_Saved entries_
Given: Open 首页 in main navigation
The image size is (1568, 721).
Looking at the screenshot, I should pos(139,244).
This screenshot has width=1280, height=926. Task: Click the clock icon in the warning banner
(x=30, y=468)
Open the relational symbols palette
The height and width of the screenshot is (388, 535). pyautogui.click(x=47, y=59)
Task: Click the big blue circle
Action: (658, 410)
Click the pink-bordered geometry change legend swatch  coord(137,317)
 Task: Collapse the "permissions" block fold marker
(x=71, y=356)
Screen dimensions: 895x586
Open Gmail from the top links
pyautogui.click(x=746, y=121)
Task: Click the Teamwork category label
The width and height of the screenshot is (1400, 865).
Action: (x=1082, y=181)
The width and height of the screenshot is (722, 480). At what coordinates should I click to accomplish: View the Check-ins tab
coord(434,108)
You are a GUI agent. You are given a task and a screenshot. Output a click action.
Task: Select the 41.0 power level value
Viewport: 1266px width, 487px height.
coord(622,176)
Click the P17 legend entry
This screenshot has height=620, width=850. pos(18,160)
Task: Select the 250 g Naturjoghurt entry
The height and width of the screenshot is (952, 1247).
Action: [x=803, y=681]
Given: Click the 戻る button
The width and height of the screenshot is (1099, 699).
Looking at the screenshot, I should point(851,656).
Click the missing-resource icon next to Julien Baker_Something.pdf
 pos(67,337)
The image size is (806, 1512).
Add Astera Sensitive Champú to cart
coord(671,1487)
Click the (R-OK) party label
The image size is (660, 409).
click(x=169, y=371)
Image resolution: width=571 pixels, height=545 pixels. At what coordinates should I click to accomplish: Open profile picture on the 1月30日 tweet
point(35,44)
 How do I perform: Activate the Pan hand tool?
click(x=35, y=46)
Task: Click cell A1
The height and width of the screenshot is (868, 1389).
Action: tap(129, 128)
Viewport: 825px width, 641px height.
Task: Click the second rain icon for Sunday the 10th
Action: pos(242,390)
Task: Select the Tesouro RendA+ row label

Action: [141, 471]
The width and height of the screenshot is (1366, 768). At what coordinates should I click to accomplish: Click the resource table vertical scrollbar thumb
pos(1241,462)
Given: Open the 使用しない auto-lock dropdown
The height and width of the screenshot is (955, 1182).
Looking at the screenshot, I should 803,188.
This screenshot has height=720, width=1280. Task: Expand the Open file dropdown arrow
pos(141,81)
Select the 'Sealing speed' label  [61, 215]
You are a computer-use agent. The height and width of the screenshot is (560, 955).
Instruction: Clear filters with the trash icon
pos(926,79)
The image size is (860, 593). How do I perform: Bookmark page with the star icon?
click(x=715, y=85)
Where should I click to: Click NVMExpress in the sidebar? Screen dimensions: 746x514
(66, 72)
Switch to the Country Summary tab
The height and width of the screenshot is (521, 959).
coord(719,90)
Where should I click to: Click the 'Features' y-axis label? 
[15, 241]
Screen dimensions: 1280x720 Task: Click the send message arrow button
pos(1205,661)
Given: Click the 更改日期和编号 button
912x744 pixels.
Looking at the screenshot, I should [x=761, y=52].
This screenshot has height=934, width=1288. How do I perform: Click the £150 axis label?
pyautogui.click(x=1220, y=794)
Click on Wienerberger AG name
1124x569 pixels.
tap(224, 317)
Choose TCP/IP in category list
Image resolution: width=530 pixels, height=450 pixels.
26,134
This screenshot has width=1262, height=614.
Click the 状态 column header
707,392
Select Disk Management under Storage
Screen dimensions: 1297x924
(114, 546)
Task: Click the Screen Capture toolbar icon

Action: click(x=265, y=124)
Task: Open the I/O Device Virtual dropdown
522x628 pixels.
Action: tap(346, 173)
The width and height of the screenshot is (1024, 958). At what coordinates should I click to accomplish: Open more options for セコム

_WHAT IS BEING ASKED_
In the records above, the lines containing the string "agent" should be counted; give only the total.

_PROBLEM SOLUTION_
2